All of us during our childhood could not wait for the last day of school, for our summer vacation to begin. Summers when I was young, meant I would spend days with my Grandma, my sister, and my cousins, playing all over cow pastures, Grandma’s yard, and my cousins’ house. Grandma and my cousins lived on 25 plus acres of cow pastures and a small lake in the middle. Their houses sat at the front of the property, a short distance apart. When I went to Grandma’s house early on a summer day, I would yell for Jason, wave to him to see if we could play. He’d ride his bike or go-cart and join me. The hours passed as we climbed trees or roamed through the pastures on make believe hunting adventures. We mashed poke salad berries to make ink, dipped a stick in it, and wrote on rocks or pieces of wood. We threw crab apples to see who could throw it the farthest or feed them to the cows. We even played on top of the LP gas tank, a great submarine, ship, or horse!

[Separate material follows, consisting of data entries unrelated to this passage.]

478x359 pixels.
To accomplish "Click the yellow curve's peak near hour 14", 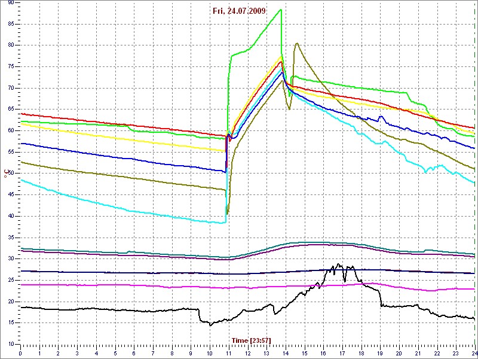I will pos(281,56).

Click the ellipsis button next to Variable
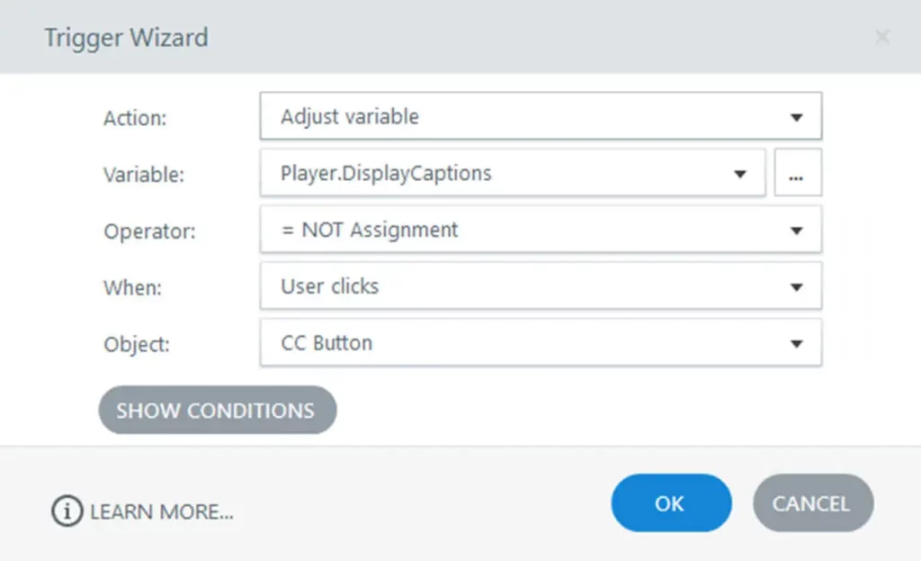[x=798, y=174]
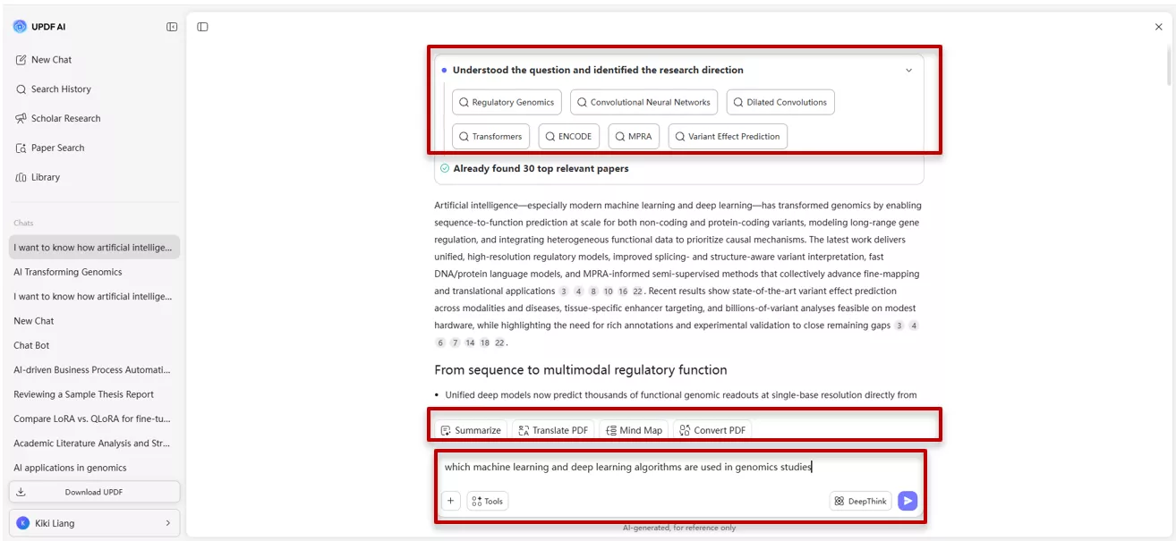
Task: Click the plus icon in the message box
Action: point(451,500)
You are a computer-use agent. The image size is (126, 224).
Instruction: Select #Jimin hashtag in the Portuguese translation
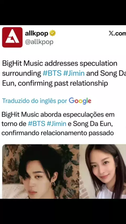pyautogui.click(x=56, y=124)
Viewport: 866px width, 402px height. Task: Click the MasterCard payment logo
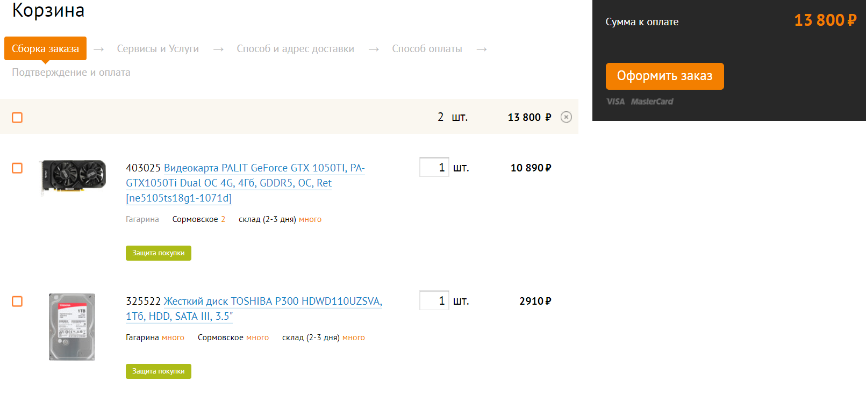[652, 102]
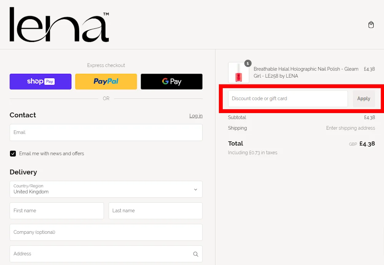This screenshot has height=265, width=384.
Task: Change United Kingdom to another country
Action: pyautogui.click(x=106, y=189)
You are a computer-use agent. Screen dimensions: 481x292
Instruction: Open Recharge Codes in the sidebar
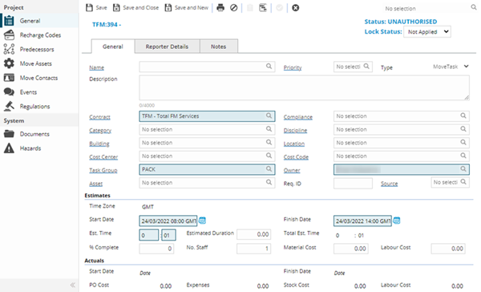[40, 35]
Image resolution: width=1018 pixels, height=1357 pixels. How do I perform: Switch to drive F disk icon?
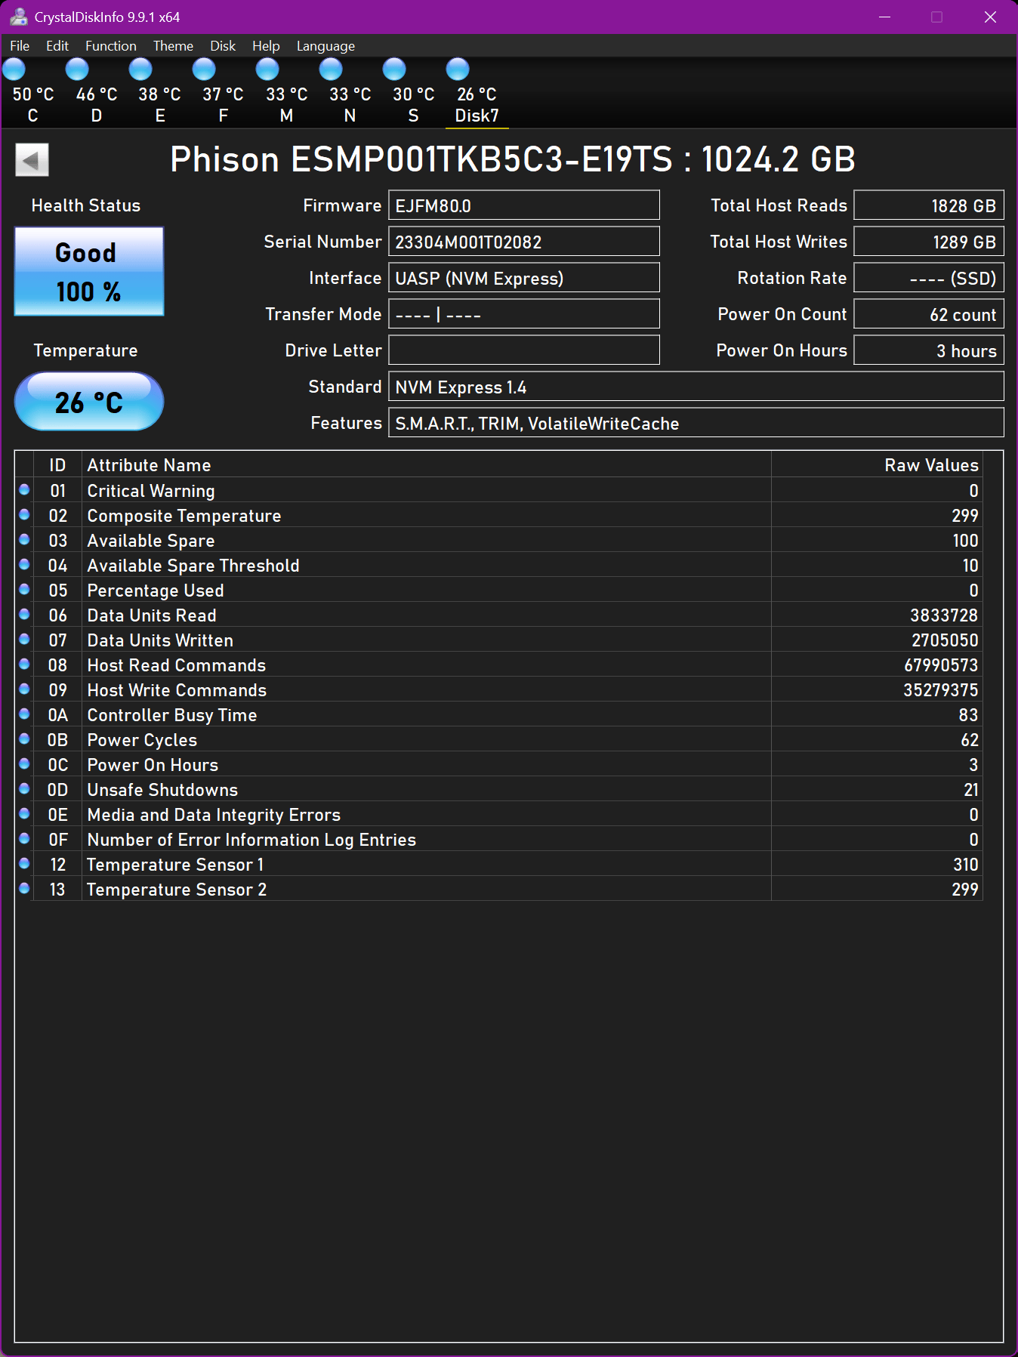coord(204,69)
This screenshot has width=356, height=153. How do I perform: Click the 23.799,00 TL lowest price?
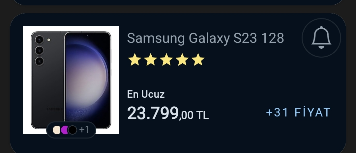pyautogui.click(x=168, y=113)
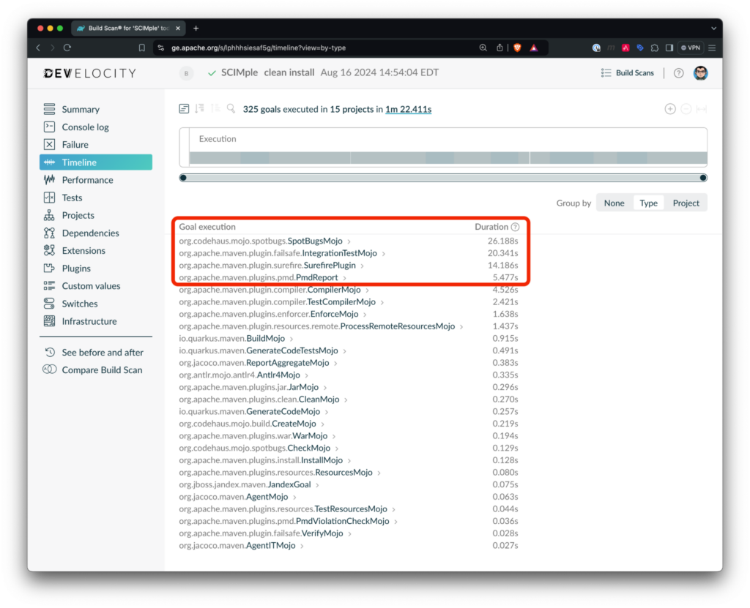Zoom in timeline with plus icon
The image size is (750, 608).
click(x=669, y=109)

When my sister and I traversed to our cousins’ house, summertime meant hours of our favorite game: War. Jeff and Jason had a plethora of play guns: pistols, rifles, dart guns, cap guns. We split into teams, usually Jeff and Jennifer vs. Jason and me. It was a hide and seek, stealth mission game. One pair hid outside, while the other pair stayed inside the basement, no peeking! The goal was a surprise attack. If you were seeking, you wanted to find the others and shoot first. If you were hiding, you wanted to jump out and shoot before you were spotted and run back to home base.
One summer day, Jason and I climbed up our favorite magnolia tree to hide. Minutes passed. We sat on the branches, silent, waiting with our guns ready. Jeff comes walking up to the tree, looking around on the ground. I am ready to jump down, but Jason motions to me to wait. Jeff walked away. We stayed in the tree longer. Finally, Jeff came back around. That time, Jason and I leaped off our perch, landing on both sides of him. “Pow-Pow, we got you!” Victory for us! Jeff was totally shocked! We laughed as we recalled how Jeff had walked right under us, not suspecting anything.
Summer evenings, as the sun set, we ran around Grandma’s yard catching lightning bugs, placing them in a mason jar. By that time, our parents finished up working on the farm. Everyone gathered in Grandma’s driveway, sitting on tailgates of a truck or jeep or in chairs in the yard. I looked around feeling the warm coolness of a summer evening, feeling the joy of my family being together, a magical way to end a summer day at Grandma’s farm.